Maya is a bit more complicated than just “illusion” in Eastern philosophy. It’s the concept that we are shielded from reality and experience only a projection of it- that the world as we know it is an illusion. It refers to the relationship of consciousness v. reality, the idea that ultimate reality is not what we experience with our senses.
Similarly, Lila (LEE-la) refers to the concept of joyful gods creating the universe through their play, not just “play,” as it is usually translated to in name books.
I like both names and I think the spiritual connections make them even better!
Lady Gwyn says
Maya is pretty, but it isn’t in my personal taste. I prefer my girls names, in general, to be long, frilly, and old fashioned. The lone exception ot this is Claire. I wouldn’t be upset if my brother and his wife named a future child Maya, nor anyone else in my life. I like it, but it isn’t one that I would personally change.
I grew up with two Russian friends – well, actually, being from Brooklyn, I grew up with a lot more than two Russian friends, but I digress – one was Maya, whose family was Russian, but she was born in Israel, and the other was Maia, who was Russian.
10 years ago, I met a girl who had a two year old Maya. Two years later, a friend gave birth to a Maya. Last year, my cousin’s wife had a Maya. My cousin is American, but they live in Germany; maybe it’s less common over there.
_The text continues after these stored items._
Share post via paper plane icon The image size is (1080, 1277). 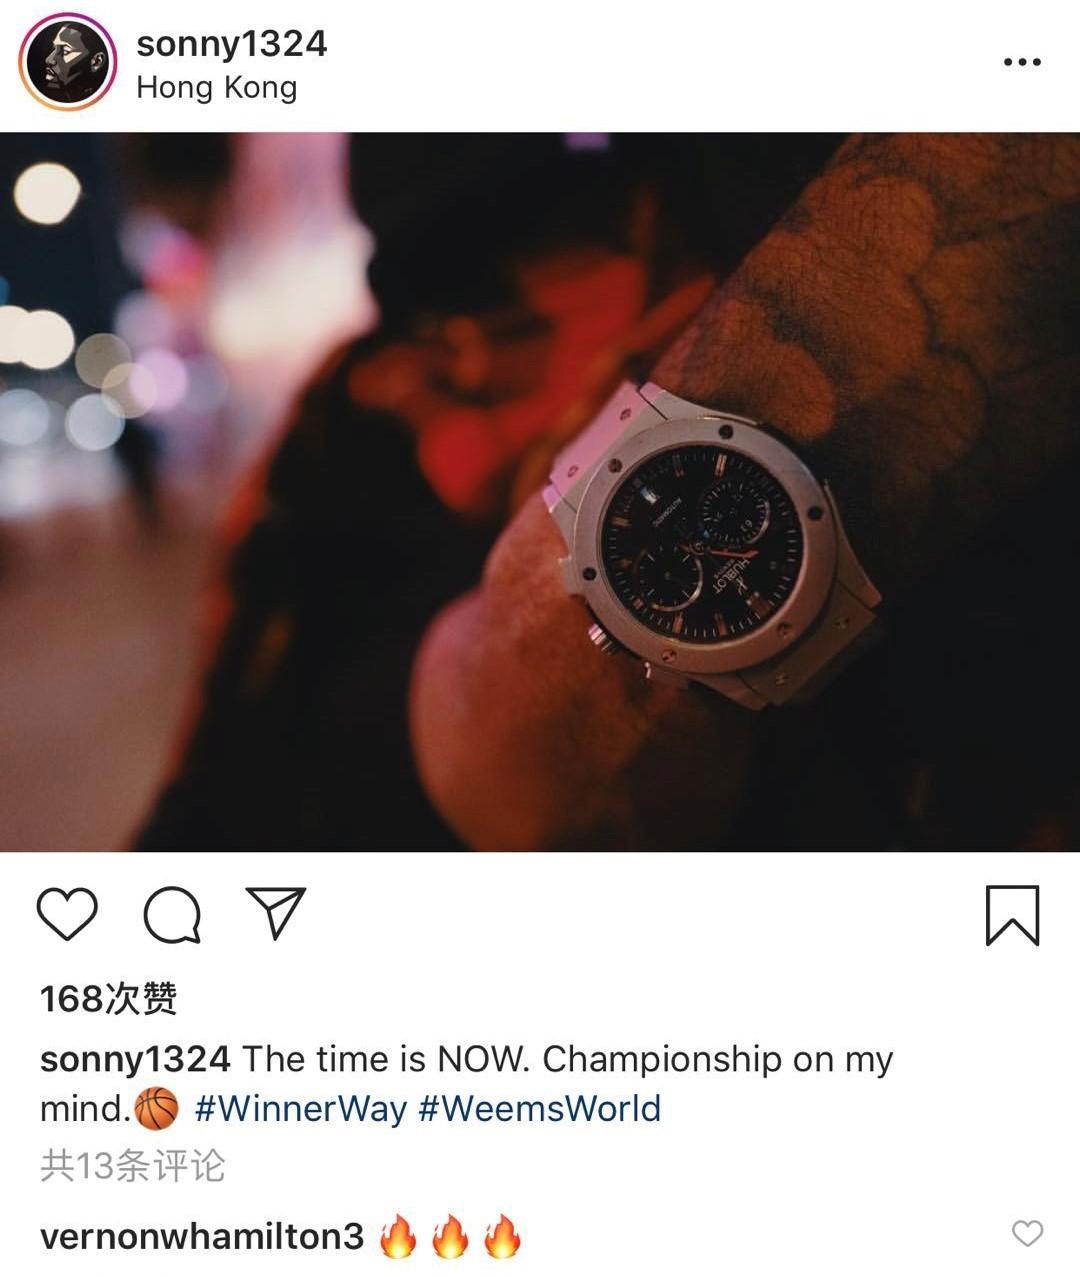click(x=276, y=912)

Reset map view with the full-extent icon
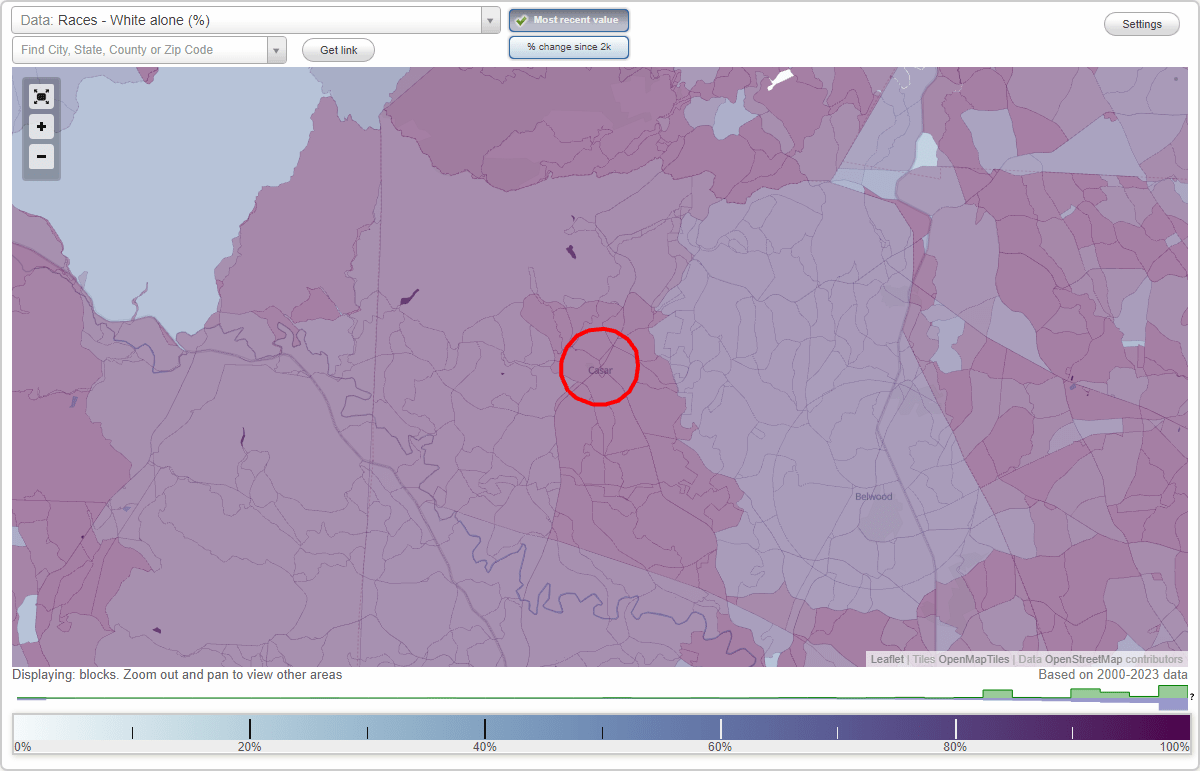pos(41,96)
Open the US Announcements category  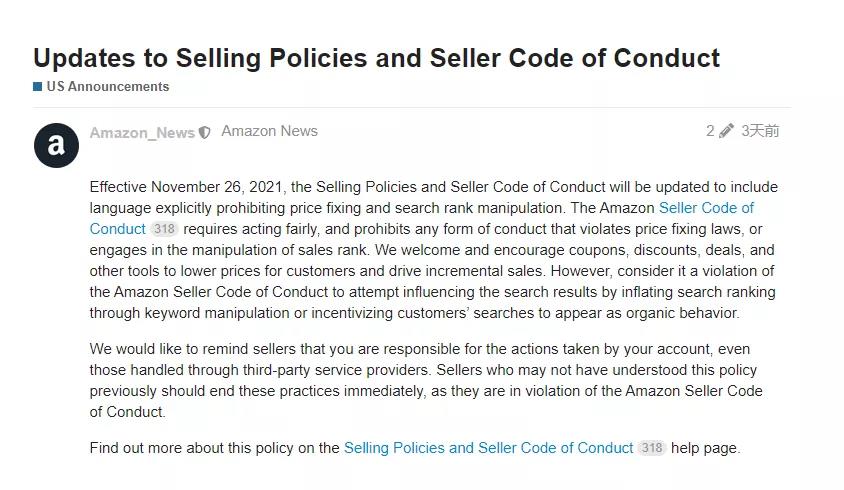coord(108,87)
Finally, a few months ago, I signed my toddler up for a baby class, and we met an 18 month old Maya.
In my life, this has been a very common name! I think I’ve known as many Mayas as I’ve known Heathers or Stephanies or Jessicas or Jennifers.
Oh yeah: my cousin’s Maya was named for Maya Angelou.
I automatically think of the movie Sideways, which featured Virginia Madsen as the luminous Maya. It’s a striking choice.
I wouldn’t use it myself. I know some people don’t like having their name mispronounced or constantly correcting people who misspell or mispronounce it, so I want to give my children names with one clear spelling and pronunciation. Too bad I like the names Philip and Elliot so much. Sigh.
Oddly enough, I have spent my entire life having my name mispronounced and a lot of the time I don’t even notice until someone points it out to me.
A little Maya may be born into our family very soon (if there aren’t any change of plans and my brother doesn’t go for Catherine instead). I personally like the Maia spelling more, because of its links to Roman mythology, but it’s not my decision to make. It’s a name I hear a lot, but somehow I have yet to meet a Maya/Maia.
I think Maya/Maia/Maja is such a sweet name. If I could only pin down a spelling I like best it would totally be usable.
About ten years ago I knew a set of identical twins named Ava and Maya. I felt like those two names sounded great together.
I love Maya – am a huge fan of Maya Lin, and I love the reference to the Pleiades (my favorite star cluster) — and as a bonus there’s the Maya Angelou connection. Maya is also the name of the charming little girl in AS Byatt’s Posession.
Unfortunately the alliteration with my husband’s last name sounds terrible and my first name is April, so it’s right out. 🙁
It’s pronounced MY-ah, not MAY-ah. I don’t think people would see a link between your name and Maya.
Personally, I see her point. Even if it isn’t pronounced the same way as the month, the spelling brings the month to mind: April and Maya. I have the same problem with Caroline. Even though Katherine and Caroline aren’t pronounced similarly at all, I don’t like how similar they look on paper, so we discarded it as a possibility for a girl.
I am always happy to hear this name. If it were up to me, I’d pick May or Mia over Maya, but I still like it. I’m a sucker for a short but sweet girls name and Maya is very lovely. It strikes me as the perfect name for a daughter of university professors or intellectuals.
Sarah A says
That’s funny Colleen, the only Maya I know is the 13 year old daughter of two university professors! One is from Israel and I think they wanted a global name.
Nook of Names says
I consider Maya and Maia both distinct and worthy names in their own right, though there has obviously been much cross-fertilization, and I know a lot of people treat them as interchangeable.